When a cell's ability to fold proteins is exceeded by the amount of proteins being folded, or when folding conditions are under stressful conditions (e.g. due to lack of oxygen or nutrients), proteins will not fold properly and become toxic due to aggregation phenomena and must be repaired or eliminated through a process that plays a comparable role to a “trash can that needs to be emptied,” adds Dario Alessi. Additionally, while this machinery is running, cellular processes that produce more proteins are “paused” until the cell “reboots” and returns to normal functioning.

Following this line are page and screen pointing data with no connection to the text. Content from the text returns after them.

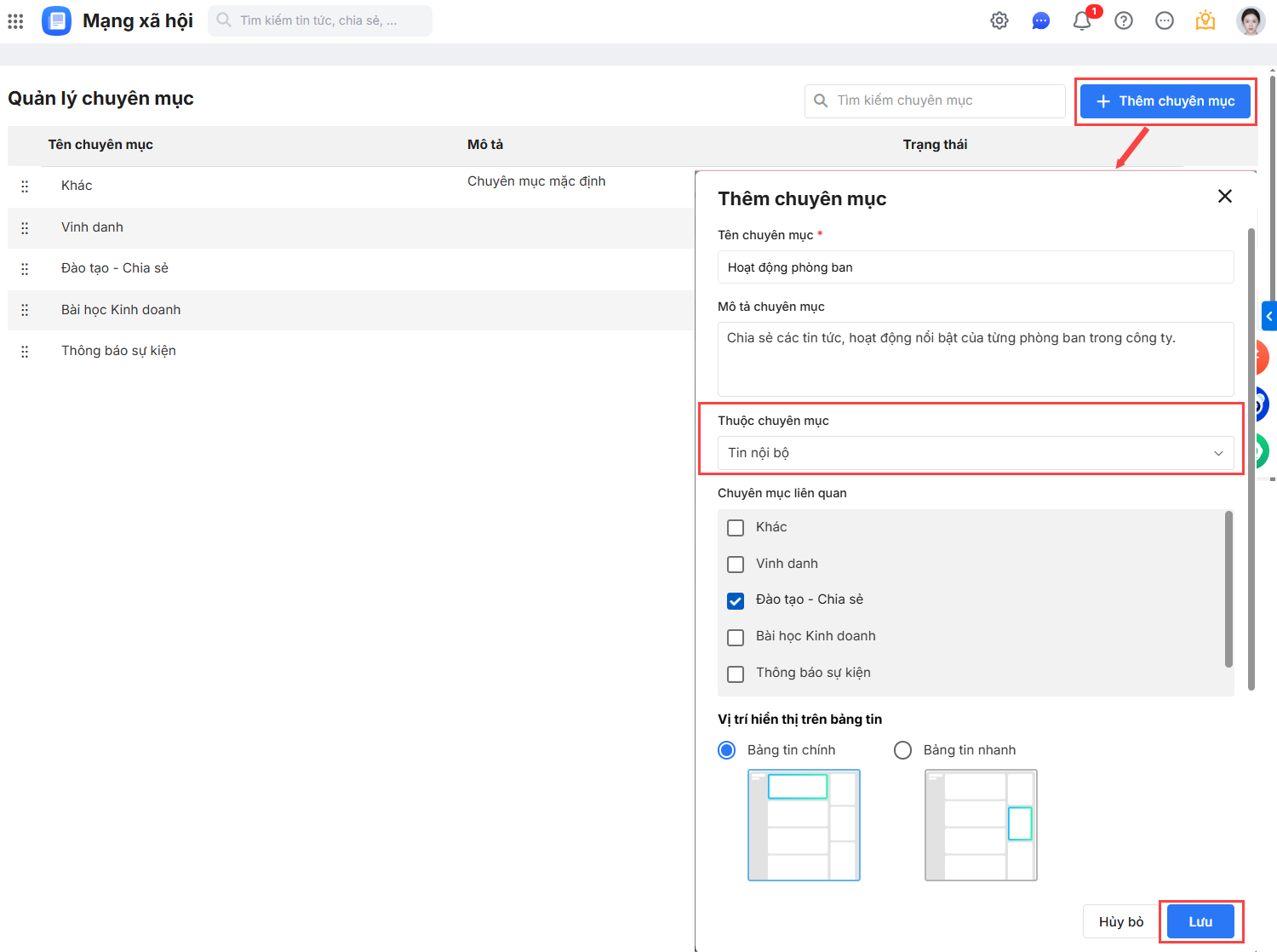Open the chat messages icon
Image resolution: width=1277 pixels, height=952 pixels.
tap(1040, 21)
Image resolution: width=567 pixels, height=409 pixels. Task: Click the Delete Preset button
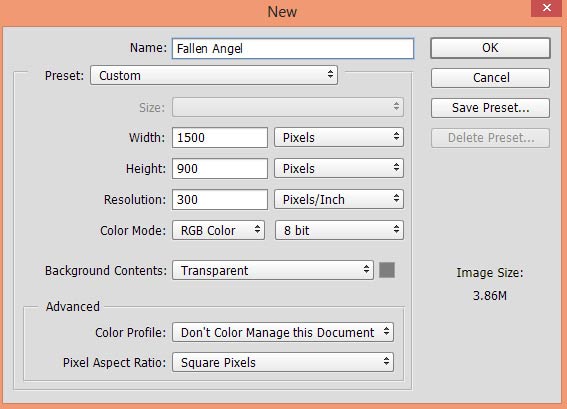coord(490,138)
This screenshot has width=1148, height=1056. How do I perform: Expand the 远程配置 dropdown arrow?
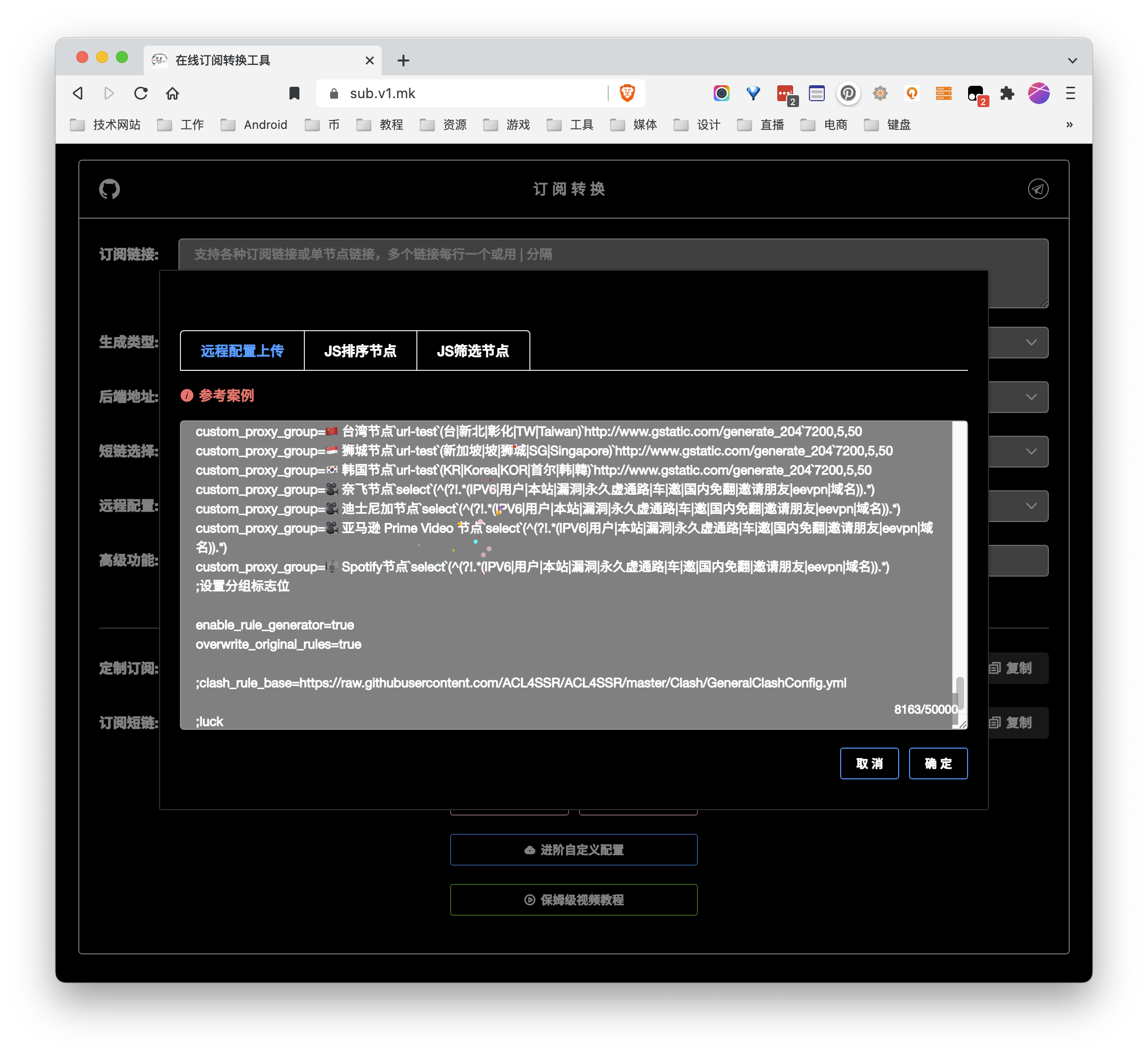point(1031,506)
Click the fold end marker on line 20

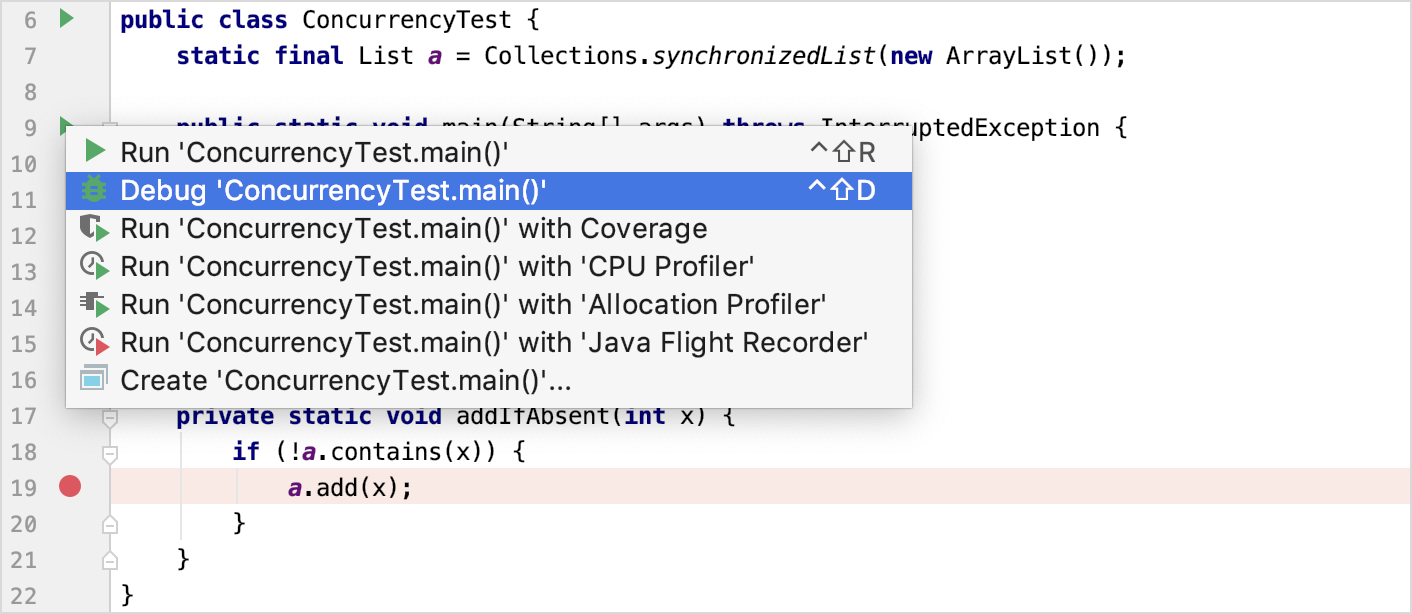coord(110,524)
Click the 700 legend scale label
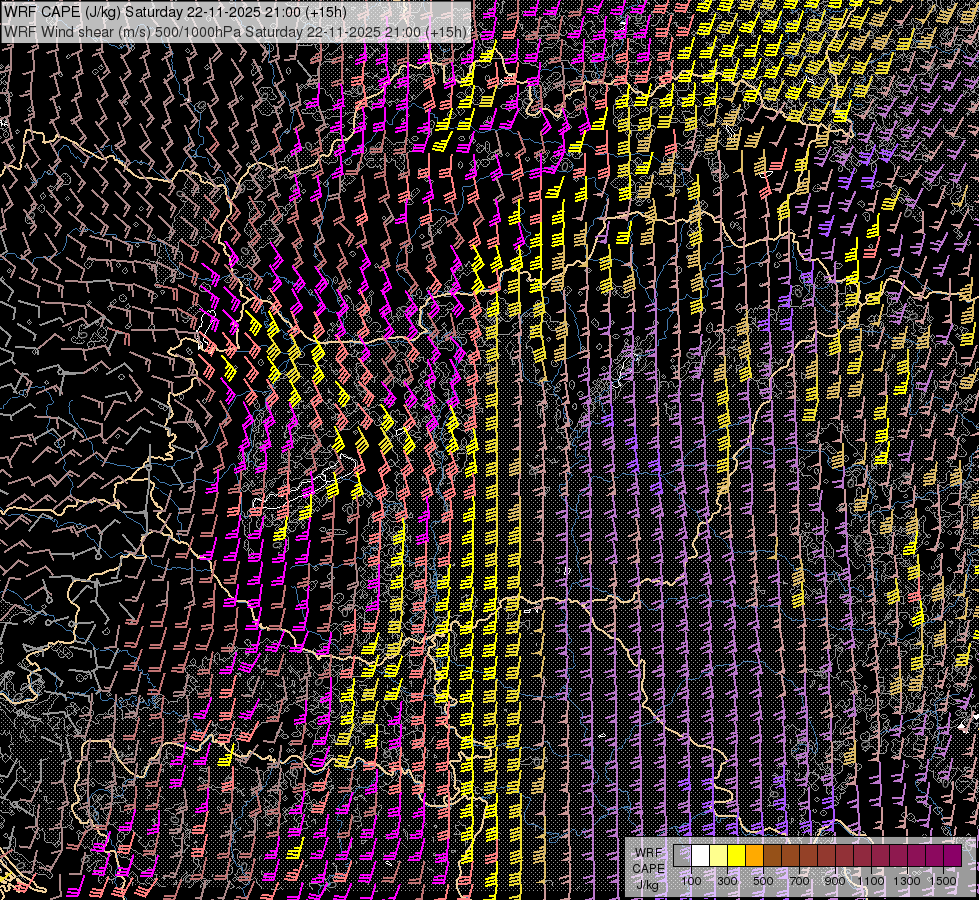This screenshot has width=979, height=900. [x=799, y=881]
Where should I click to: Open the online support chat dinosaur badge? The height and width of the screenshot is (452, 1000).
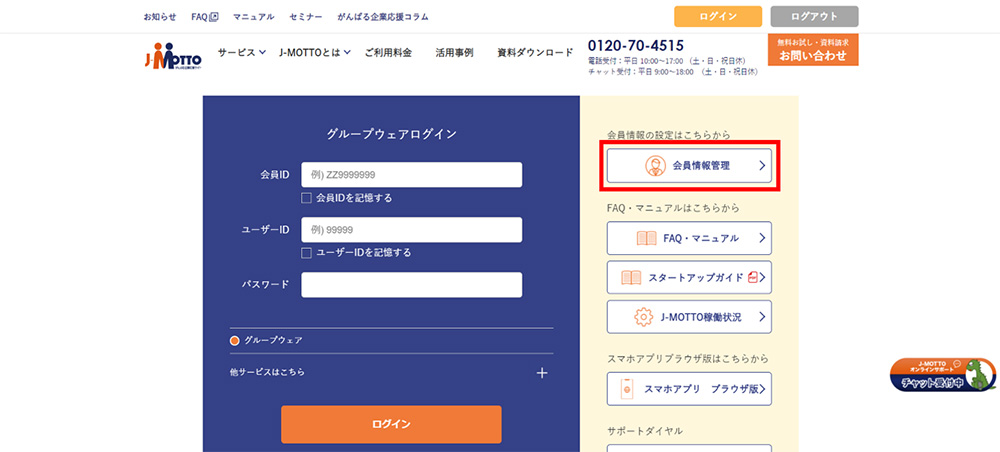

The four winners believe that their insights into the molecular machinery that regulates both protein folding and errors in this process can advance the development of new effective treatments against multiple diseases and even contribute to understanding and managing the aging process. “What Parkinson's, Alzheimer's, Huntington's and possibly ALS have in common is that after a certain age, patients develop problems in their brain and nerve cells due to the accumulation of misfolded proteins. In general, the probability of this is significantly higher as you get older,” explains Hartl. For this reason, the Max Planck Institute researcher believes that these disorders could be combated by “intervening in the production of proteins that accumulate.” In fact, he points out that important experimental progress has already been made in applying this therapeutic strategy against ALS and Huntington's disease.
According to Óscar Millet, principal investigator at the Laboratory of Precision Medicine and Metabolism at the CIC bioGUNE in Bilbao, there are currently “a whole range of pharmacological interventions that try to mimic the action of chaperones with the so-called drug chaperone.” molecular chaperones, which would be chemical molecules, which simply combine with the protein and act as a chaperone.”